I have an input file of the form
(id | column_name | value)
...
column_name can take on some 50 names, list of ids can be huge.
I want to build a tall-and-skinny matrix whose (i,j) coefficient corresponds to the value found at (id, column_name) with id mapped to i and column name mapped to j.
So far, here's my approach
I load the file
val f = sc.textFile("example.txt")
val data = f.map(_.split('|') match {
case Array(id, column_name, score) =>
(id.toInt, column_name.toString, score.toDouble)
}
)
Then I will build the column_name and ids lists
val column_name_list = data.map(x=>(x._2)._1).distinct.collect.zipWithIndex
val ids_list = data.map(x=>x._1).distinct.collect.zipWithIndex
val nCols = column_name_list.length
val nRows = ids_list.length
and then I will build a coordinatematrix defining the entries using the mapping I just created;
val broadcastcolumn_name = sc.broadcast(column_name_list.toMap)
val broadcastIds = sc.broadcast(ids_list.toMap)
val matrix_entries_tmp = data.map{
case(id, column_name, score) => (broadcastIds.value.getOrElse(id,0), broadcastcolumn_name.value.getOrElse(column_name,0), score)
}
val matrix_entries = matrix_entries_tmp.map{
e => MatrixEntry(e._1, e._2, e._3)
}
val coo_matrix = new CoordinateMatrix(matrix_entries)
This work fine on small examples.
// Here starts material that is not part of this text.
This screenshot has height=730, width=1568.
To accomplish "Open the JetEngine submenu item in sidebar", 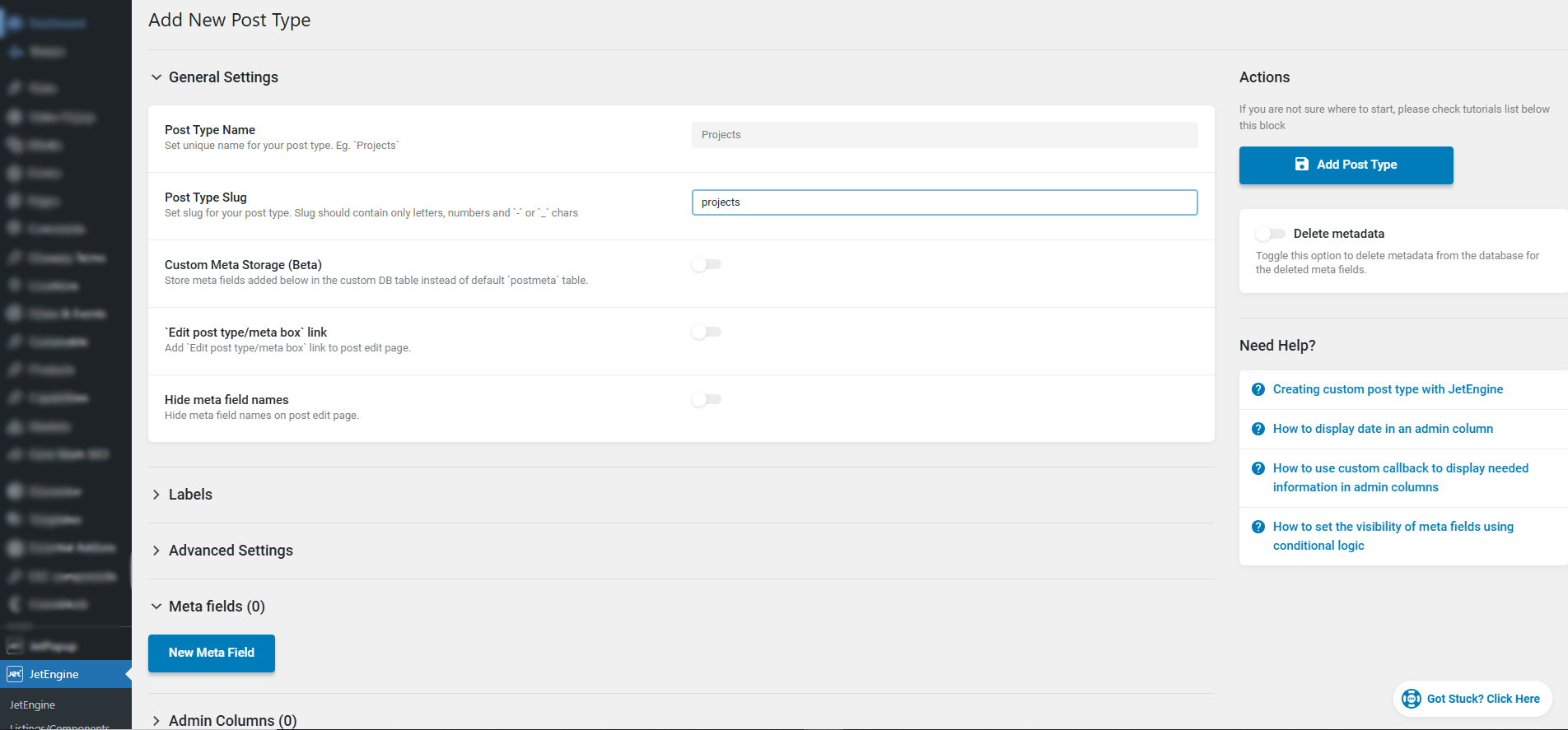I will 32,705.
However, I get a memory error when the id list is getting huge. The problem seems to be:
val ids_list = data.map(x=>x._1).distinct.collect.zipWithIndex
that induces a memory error
What would be a workaround ? I actually don't really need the id mapping. What is important are the column names and that each row corresponds to some (lost) id. I was thinking about using a IndexedRowMatrix but I am stuck in how to do it.
Thanks for the help!!